When one of the pet rats that Spawn 2.0 took care of died, he didn't cry or show any emotion whatsoever; he just asked a lot of questions about how he died. Like, if I could tell how he died. So many times that I seriously suspect that Spawn 2.0 (hopefully accidentally) did something to him that caused him to die; when he told us that Mr. Whiskers wasn't moving and I went to check, Mr. Whiskers was still warm and had obviously been dead for a very short time, so much so that I wasn't entirely sure he was dead.
I already regaled the haircut incident; that was par for the course. He saved up every real and imagined slight from me to repeat to his mother for sympathy and in order to join her in badmouthing me; she had a very willing participant in her quest to undermine my authority in my house in Spawn 2.0. He was told in so many words that he didn't have to do anything I said, and he adhered strictly to that. There was never a single thing I ever told him to do or not to do that did not result in an argument. Never. We argued every single day without fail, usually about very petty things like homework, getting dressed, bed time and regular chores.

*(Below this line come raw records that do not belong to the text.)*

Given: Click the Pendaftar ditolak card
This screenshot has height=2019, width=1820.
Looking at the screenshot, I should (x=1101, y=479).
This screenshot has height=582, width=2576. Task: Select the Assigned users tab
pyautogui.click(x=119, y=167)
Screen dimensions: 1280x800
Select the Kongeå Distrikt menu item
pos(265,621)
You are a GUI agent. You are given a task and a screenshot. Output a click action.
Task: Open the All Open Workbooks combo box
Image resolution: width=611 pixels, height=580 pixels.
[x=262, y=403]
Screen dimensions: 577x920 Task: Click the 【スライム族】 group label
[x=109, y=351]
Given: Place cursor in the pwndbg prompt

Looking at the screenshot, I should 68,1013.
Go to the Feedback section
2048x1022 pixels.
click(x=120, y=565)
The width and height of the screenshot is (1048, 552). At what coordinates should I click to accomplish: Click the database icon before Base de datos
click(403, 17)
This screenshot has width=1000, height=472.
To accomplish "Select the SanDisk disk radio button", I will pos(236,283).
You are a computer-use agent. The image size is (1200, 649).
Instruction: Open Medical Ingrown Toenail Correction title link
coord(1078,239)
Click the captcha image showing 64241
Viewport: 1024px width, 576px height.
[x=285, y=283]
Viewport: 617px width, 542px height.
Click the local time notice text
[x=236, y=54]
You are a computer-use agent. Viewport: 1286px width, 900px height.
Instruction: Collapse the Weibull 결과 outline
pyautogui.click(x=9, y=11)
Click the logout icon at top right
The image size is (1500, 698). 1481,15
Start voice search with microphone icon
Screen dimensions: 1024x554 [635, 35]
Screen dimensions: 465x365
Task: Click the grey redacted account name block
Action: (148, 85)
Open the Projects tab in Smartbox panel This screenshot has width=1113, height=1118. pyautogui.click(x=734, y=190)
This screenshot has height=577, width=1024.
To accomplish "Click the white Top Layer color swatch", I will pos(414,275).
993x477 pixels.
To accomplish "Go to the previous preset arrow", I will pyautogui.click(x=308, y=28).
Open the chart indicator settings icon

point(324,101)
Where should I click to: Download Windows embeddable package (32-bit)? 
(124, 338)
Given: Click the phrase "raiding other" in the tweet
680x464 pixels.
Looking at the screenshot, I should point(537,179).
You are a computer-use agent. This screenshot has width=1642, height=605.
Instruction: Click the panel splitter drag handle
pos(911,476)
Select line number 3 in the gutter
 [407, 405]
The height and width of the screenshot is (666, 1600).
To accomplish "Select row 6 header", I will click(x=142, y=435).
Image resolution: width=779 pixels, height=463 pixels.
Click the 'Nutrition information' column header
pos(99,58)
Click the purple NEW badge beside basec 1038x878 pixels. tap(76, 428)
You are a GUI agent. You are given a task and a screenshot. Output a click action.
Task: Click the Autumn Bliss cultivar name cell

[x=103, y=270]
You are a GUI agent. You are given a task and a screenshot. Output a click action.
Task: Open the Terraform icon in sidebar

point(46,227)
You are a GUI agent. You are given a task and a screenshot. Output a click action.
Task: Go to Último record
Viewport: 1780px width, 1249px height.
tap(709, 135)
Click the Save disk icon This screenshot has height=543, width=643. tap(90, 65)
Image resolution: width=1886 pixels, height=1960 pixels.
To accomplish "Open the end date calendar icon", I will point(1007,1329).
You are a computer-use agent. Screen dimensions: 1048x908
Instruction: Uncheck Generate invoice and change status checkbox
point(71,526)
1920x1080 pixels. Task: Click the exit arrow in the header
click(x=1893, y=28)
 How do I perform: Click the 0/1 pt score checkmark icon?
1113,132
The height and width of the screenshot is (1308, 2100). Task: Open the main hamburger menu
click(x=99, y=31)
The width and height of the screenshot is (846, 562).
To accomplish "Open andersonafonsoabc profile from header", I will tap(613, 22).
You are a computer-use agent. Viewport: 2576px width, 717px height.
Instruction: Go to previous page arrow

I'm sorry to say it, but I don't miss any of this. Every kind word, every affectionate gesture, every attempt to do the right thing, was just a calculated move to either get something he wanted or disarm us so he could blindside us later. EVERY SINGLE TIME. I can pair every positive act with a request for something, usually something unrealistic. Birthday and Christmas presents were never enough; two years in a row he would get to the last present in, really, a rather impressive Christmas haul, and scream and cry because there was nothing else (my mother witnessed this one year). He was completely inconsolable when a child at his first birthday party here broke the pinata open instead of him; he spent the next hour crying and pissed, and was ready for everyone to go home.
Every child of his age in the neighborhood is "his" friend. When Spawn 3.0's only neighborhood buddy comes over, Spawn 2.0 latches on and eventually separates him from his brother. He is the ringleader in every adventure, and tends to choose as friends children a little younger than him so he can more easily boss them around.
He is a horrid, narcissistic, greedy little brat and I'm not sorry he's gone. I truly believe that there is something wrong in the way his mind works, and have spent the better part of the past three years reading up on various personality disorders to find the best way of dealing with the way he thinks, to some effect but no real identifiable change. I was not and am not attempting to diagnose a disorder; I just wanted to get some advice on ways to deal with people who think the way Spawn 2.0 does so I would know how to (and how not to) react. What I found scared me even more, and to be completely honest - I hope I'm wrong. I don't want to be right, about any of the things I'm unsure of. I sincerely hope I'm totally over-reacting and being an uninformed armchair psychiatrist, and that really, the kid just wanted to live with his mother and was acting out any way he could to get what he wanted. And that now everyone will live happily ever after, marry princesses and live in fairy castles in the sky.
You can see how likely I think that all is. However, it is possible that Spawn 2.0 and his mother are enough alike that living with her really will be the magic fix, at least as far as he is concerned, and the beneficial by-product will be peace in my home. It's really all I can hope for, since the alternatives to that scenario are nothing if not grim.